How to cache 404s — and purge them — efficiently



Introduction

Hydra currently does not purge any object keys when they get uploaded into the cache. If an object is requested by a client and returns a 404, and Hydra uploads it 10 minutes later, there will be an hour expiry time before they can fetch it, because the 404 will exist in the cache. Hydra simply nix copy's directly into the target.

Ideally, all objects would just get instantly purged if their contents change — we are, after all, a content-addressable system. Working this purge logic into Hydra or nix copy in some generalized way might prove difficult and lengthy, and it's unclear if it's even the right place to do it. So here's an idea: just trigger a purge from an AWS Lambda, when an S3 bucket is uploaded to! This seems like it should be relatively easy to pull off (Lambda triggers for S3 PUT requests is extremely common) and "set and forget" once it's working.

There are two methods to purge via Fastly's API:

  1. Simply send an HTTP request with method PURGE to some URL, for example, curl -X PURGE [<https://example.com/page.html>](<https://example.com/page.html>) and this can be unauthenticated (default) or authenticated.
  2. Use the actual API located at https://api.fastly.com like any other API usage.

We go with option 2 for scalability (see below), so we can do mass purge requests for many objects over time. Due to rate limiting concerns with the Fastly API, we need to take some special care for batching purge requests, using a tool we called the draining server.

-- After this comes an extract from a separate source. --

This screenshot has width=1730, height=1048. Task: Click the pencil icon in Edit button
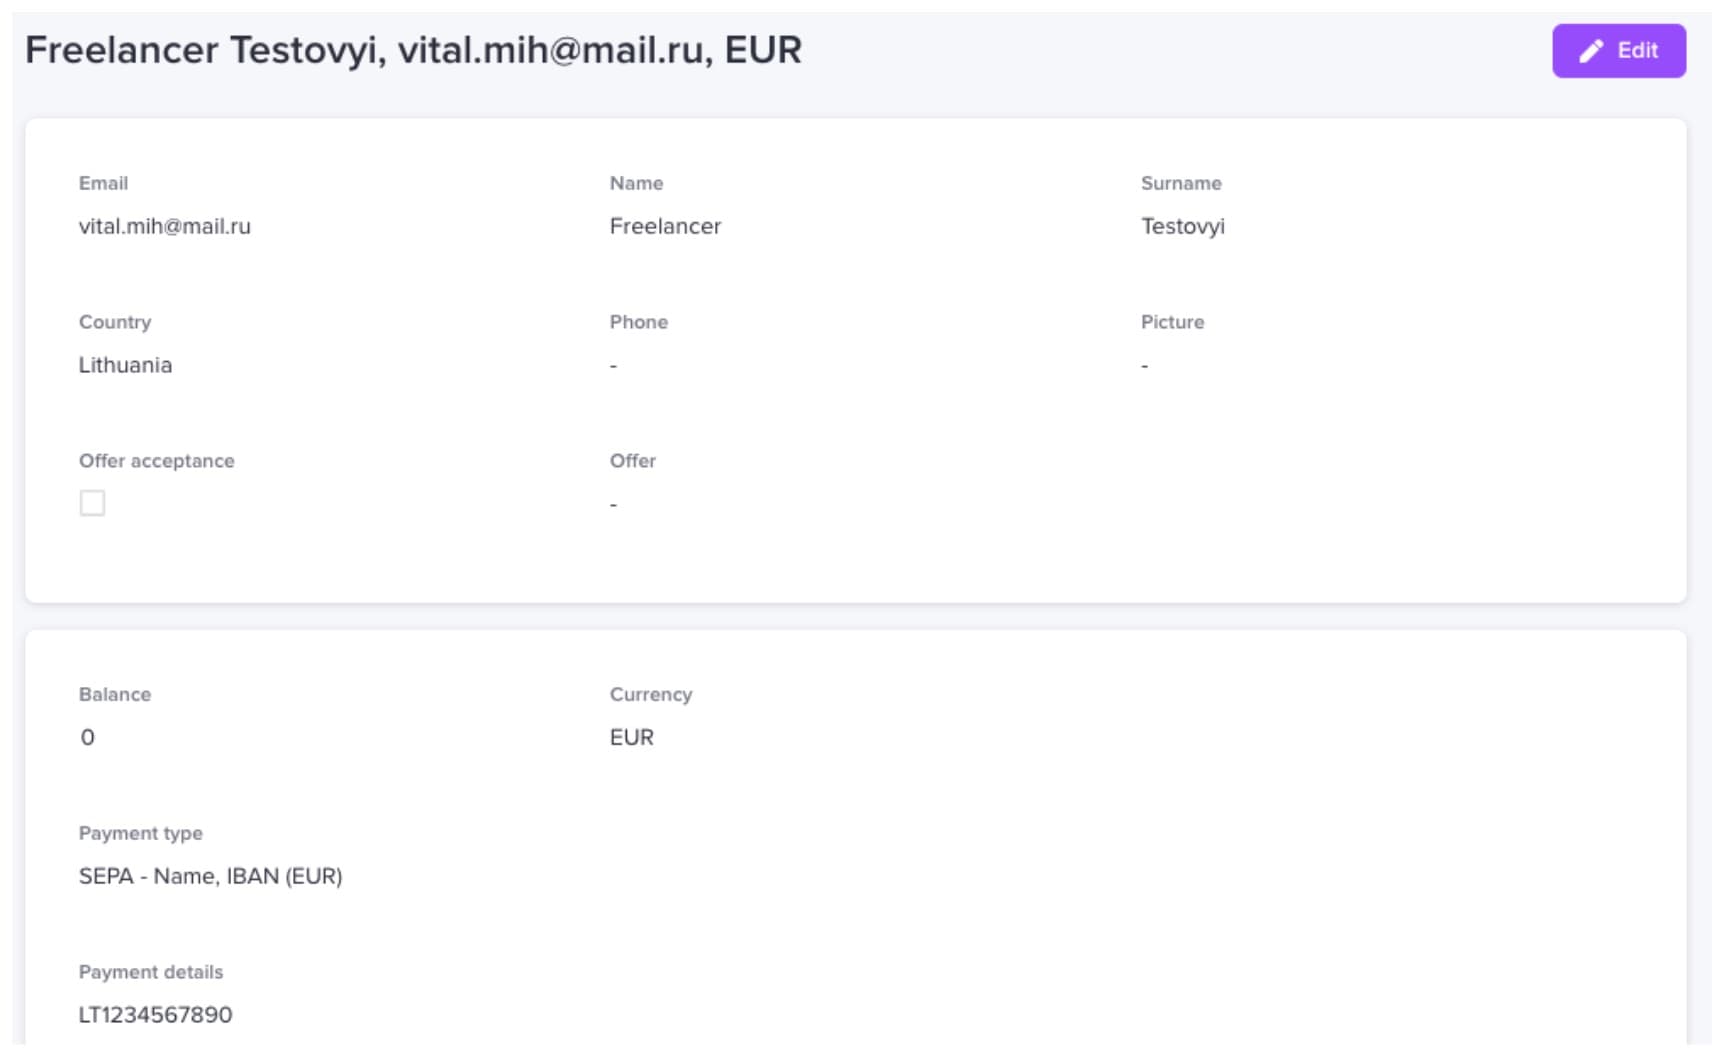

Part 0: Setting object surrogate keys

Objects in the Fastly cache can have surrogate keys attached to them by VCL. A surrogate key is essentially a one-to-many mapping: it associates (potentially many) cache objects with a single key, which you can later purge with. Purging by surrogate key lets you purge many objects in a single call to the Fastly API. See more about Getting started with Surrogate Keys in the Fastly documentation.

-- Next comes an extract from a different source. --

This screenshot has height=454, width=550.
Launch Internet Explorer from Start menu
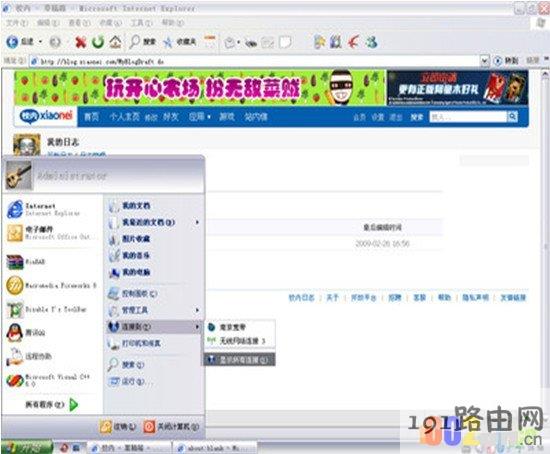click(44, 209)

Surrogate keys are useful for a number of reasons, especially due to rate limiting: we can "batch" many surrogate key purges into one API request, which is critical for the volume of objects we'll ingest. (We'll batch 256 surrogate keys into one request; see more on that below.)

The VCL in our cache configuration implicitly tags every object with several surrogate keys based on its type (nar file, narinfo, manifest, log file, etc), including a special key, which is the full URL to the object itself. Because cache objects are named with their derivation hash, this means every object has a single surrogate key that is unique only to it. Furthermore, because this unique surrogate key is simply the path to the object, we can easily recover the surrogate key in a stateless manner — just look at the object that was uploaded, and you have its unique key. There is no need to maintain any database or state that tracks keys, which is important in the next step.


Part 1: Lambda function

Next, now that we have surrogate keys (derived from the URL) set on the cache objects, we need to notify the draining server when something is uploaded, and give it the URL to purge. Here's an example of an AWS Lambda function that can be triggered on S3 PUT requests, and will make a POST request to the draining server, telling it that some cached thing needs to be expired.

let enabled = true;

// Host we contact for purge events
const purge_server = process.env.PURGE_HOST;
if (!purge_server) enabled = false;

// Key we use to contact the purging server
const purge_auth = process.env.PURGE_AUTH_KEY;
if (!purge_auth) enabled = false;

// success object
const success = (key, code) => ({
  status: 'success',
  msg: 'purge queued',
  obj: key,
  code: code,
});

// failure object
const failure = (key, code) => ({
  status: 'failed',
  msg: 'got non-202 response',
  obj: key,
  code: code,
});

// disabled object
const disabled = () => ({
  status: 'disabled',
  msg:    'not purging because function is disabled',
});

// invalid object
const invalid = (eventName) => ({
  status: 'invalid',
  msg:    'not purging for non-PUT event',
  event:  eventName,
});

// return a success or failure object given an HTTP response
const kontinue = (res, key) => res.statusCode === 202
  ? success(key, res.statusCode)
  : failure(key, res.statusCode)
  ;

// set up options for making a purge request
const purge = (server, auth, key) => ({
  host:   server,
  path:   '/api',
  port:   443,
  method: 'POST',
  auth:   auth,
  headers: {
    'Purge-Url': '/' + key,
  },
});

const https = require('https');
exports.handler = async (event, context) => {
  const info = event.Records[0];

  if (!enabled) return disabled();
  if (info.eventName !== 'ObjectCreated:Put') return invalid(info.eventName);

  return new Promise((resolve, reject) => {
    const options = purge(purge_server, purge_auth, info.s3.object.key);

    const req = https.request(options, (res) => {
      resolve(kontinue(res, options.headers['Purge-Url']));
    });

    req.on('error', (e) => { console.warn(e.message); reject(e.message); });
    req.end();
  });
};